Our study found that increased apoptotic AC3+ cells did not occur until E13.5 in LGE of striatal primordia. Many AC3+ cells were present in SVZ of the E13.5 germinal zone of ncKO brains, suggesting that a population of striatal cells died during early differentiation before sending out long-range striatofugal axons in SVZ of ncKO brains. Isl1 is clearly required for survival of this cell population. In fact, early-born BrdUE11.5 cells may constitute part of this cell population, because BrdUE11.5 cells were lost in E18.5 ncKO striatum. Nonetheless, there were other cell populations that could survive through E18.5 in Isl1 ncKO striatum, but the majority of them failed to develop into proper striatonigral neurons, and they had prominent defective striatonigral axonal projections. In E18.5 control striatum, D1R+ striosomes comprising early-born cells formed patches (24). Instead of forming patches, D1R+ cells in Isl1 ncKO striatum, presumably striatonigral cells, were aberrantly located in the ventrolateral striatum, but D1R+ axons were dramatically reduced in SN of mutant brains, suggesting that prenatal survival of striatonigral neurons may not depend on SN-derived factors, although it has been proposed that innervation of SN by striatonigral axons is required for survival of early-born striatonigral neurons during the cell death period in the first postnatal week of developing rat striatum (25). We cannot, however, rule out the possibility that there may be D1R− striatonigral cells with defective striatonigral projections that died in ncKO mutant striatum.

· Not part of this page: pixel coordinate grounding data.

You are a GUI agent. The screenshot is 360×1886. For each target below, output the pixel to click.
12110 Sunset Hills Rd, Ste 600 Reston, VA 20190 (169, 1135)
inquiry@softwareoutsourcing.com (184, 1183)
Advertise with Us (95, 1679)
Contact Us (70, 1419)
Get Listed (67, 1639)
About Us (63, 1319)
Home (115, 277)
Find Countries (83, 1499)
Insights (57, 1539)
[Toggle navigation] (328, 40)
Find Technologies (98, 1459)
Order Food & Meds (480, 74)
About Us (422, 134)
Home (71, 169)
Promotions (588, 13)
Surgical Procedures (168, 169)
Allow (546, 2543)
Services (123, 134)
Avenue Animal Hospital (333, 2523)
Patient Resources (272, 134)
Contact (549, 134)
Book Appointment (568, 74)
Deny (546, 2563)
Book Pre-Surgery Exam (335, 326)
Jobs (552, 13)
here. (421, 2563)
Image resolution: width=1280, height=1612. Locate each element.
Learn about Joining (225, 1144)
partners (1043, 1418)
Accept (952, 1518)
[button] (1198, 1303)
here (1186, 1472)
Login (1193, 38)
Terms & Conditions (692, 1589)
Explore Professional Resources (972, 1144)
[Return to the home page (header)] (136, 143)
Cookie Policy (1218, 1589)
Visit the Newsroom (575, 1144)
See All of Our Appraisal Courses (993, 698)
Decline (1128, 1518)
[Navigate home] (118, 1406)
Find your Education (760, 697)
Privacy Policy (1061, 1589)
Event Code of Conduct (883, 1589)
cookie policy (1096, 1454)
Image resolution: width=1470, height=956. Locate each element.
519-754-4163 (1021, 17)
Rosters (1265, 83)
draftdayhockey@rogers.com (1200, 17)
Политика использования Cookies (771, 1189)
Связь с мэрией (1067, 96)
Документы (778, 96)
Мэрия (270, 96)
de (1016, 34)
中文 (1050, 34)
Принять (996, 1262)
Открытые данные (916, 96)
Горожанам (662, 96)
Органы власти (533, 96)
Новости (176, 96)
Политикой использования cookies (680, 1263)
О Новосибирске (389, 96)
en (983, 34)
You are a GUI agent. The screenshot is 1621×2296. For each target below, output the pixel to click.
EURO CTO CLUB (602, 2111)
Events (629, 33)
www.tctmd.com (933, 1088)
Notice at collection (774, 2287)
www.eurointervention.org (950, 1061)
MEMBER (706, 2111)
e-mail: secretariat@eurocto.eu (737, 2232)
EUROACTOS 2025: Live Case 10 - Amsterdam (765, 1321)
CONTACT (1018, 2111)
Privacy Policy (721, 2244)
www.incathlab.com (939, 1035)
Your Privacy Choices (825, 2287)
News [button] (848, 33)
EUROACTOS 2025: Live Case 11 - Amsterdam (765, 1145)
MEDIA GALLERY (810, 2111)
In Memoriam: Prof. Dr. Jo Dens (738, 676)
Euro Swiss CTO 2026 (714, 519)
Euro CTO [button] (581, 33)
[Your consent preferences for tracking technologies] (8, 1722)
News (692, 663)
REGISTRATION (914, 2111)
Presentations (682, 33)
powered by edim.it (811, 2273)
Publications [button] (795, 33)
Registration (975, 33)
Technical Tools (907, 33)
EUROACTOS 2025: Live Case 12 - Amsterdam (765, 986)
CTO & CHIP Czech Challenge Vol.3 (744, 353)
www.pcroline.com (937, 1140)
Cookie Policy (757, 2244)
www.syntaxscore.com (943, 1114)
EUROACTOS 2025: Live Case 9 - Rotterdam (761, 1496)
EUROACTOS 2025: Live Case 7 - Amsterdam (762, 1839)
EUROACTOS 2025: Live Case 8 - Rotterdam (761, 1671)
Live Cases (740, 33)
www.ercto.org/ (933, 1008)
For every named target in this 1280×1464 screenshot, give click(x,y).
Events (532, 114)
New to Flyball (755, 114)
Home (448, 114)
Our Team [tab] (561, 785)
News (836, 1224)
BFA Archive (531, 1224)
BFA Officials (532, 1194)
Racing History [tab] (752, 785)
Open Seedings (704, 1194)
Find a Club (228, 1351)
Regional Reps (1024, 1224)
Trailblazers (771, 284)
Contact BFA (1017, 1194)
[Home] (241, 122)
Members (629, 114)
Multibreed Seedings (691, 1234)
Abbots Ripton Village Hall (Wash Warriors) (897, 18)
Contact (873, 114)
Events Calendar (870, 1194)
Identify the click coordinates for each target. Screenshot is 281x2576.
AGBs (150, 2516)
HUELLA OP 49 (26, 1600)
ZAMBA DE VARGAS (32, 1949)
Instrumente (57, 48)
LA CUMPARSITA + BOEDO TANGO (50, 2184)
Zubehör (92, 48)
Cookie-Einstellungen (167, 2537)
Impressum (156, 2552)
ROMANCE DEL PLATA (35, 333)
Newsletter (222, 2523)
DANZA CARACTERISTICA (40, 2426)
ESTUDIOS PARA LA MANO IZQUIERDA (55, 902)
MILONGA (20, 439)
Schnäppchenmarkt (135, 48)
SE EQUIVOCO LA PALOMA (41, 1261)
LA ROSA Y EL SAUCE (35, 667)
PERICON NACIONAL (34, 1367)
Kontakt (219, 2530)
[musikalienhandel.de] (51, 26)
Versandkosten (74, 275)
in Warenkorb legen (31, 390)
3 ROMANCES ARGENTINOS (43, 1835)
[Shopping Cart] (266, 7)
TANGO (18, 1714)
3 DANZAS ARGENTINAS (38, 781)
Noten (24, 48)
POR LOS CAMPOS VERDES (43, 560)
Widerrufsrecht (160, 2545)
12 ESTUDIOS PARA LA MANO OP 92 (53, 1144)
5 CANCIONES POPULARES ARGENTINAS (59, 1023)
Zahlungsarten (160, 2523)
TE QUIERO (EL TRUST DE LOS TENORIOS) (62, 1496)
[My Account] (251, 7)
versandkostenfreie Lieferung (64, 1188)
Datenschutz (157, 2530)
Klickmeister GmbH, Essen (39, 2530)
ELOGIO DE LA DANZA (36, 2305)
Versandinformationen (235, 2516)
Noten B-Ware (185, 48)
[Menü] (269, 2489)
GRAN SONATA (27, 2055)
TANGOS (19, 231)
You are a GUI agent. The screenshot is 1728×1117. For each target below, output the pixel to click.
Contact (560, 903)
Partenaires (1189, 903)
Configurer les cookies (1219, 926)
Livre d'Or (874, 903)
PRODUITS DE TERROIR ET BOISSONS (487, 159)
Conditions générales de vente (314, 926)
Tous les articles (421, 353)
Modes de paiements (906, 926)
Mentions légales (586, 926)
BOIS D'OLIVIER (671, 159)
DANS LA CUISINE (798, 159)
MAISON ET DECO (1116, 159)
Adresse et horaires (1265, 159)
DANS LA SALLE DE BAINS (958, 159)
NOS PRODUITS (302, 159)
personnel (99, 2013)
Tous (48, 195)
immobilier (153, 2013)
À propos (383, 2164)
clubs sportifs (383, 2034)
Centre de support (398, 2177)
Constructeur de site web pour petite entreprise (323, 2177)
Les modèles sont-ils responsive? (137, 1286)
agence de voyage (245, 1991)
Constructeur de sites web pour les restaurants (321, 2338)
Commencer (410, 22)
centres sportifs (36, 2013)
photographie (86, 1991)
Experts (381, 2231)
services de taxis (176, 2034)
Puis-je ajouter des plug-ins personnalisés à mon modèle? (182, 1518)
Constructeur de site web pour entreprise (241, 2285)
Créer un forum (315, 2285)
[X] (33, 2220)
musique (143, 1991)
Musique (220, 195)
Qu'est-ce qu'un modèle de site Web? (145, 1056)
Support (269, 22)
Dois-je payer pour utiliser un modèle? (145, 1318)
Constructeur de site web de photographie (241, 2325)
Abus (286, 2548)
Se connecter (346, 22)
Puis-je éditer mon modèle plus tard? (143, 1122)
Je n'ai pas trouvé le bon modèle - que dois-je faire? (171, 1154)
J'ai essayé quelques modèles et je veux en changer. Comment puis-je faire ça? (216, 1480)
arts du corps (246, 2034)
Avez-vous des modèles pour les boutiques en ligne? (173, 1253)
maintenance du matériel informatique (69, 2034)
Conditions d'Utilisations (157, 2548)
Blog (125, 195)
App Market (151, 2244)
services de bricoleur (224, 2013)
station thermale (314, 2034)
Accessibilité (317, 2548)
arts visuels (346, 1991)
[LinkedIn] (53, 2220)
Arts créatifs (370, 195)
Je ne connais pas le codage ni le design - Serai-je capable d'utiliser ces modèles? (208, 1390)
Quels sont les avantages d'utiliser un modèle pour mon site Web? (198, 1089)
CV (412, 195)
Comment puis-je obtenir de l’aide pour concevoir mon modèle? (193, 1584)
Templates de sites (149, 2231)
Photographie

Isl1 Specifies the Cell Identity of Striatonigral Neurons.
In addition to controlling striatonigral axonal projections, Isl1 regulated the genetic profiles of striatonigral neurons, because a set of striatonigral-enriched genes, including SP, Pdyn, Slc35d3, Chrm4, and PlexinD1, was coordinately decreased in Isl1 ncKO stratum. Such coordinated regulation of striatonigral-enriched genes by Isl1 implicates a central role of Isl1 in specifying the cell fate of striatonigral neurons. The importance of Isl1 in specification of striatonigral neurons is further evidenced by the concomitant up-regulation of a set of striatopallidal-enriched genes, including Drd2, Penk, Gpr6, and A2aR in mutant striatum. Double labeling of D1R and Drd2 or Penk showed increases of D1R+/Drd2+ and D1R+/Penk+ double-labeled cells in Isl1 ncKO striatum, suggesting derepression of striatopallidal genes in striatonigral neurons without Isl1. Overexpression of Isl1 in Drd2-EGFP BAC transgenic striatum further supported this hypothesis, because Isl1 overexpression was sufficient to suppress Drd2-EGFP signals. Given that Isl1 was expressed in striatonigral neurons, the derepression of striatopallidal-enriched genes as a result of loss of Isl1 suggested that Isl1 normally suppresses striatopallidal-enriched genes. Taken together, the function of Isl1 was to specify the identity of striatonigral cells by promoting striatonigral-enriched genes and suppressing striatopallidal-enriched genes.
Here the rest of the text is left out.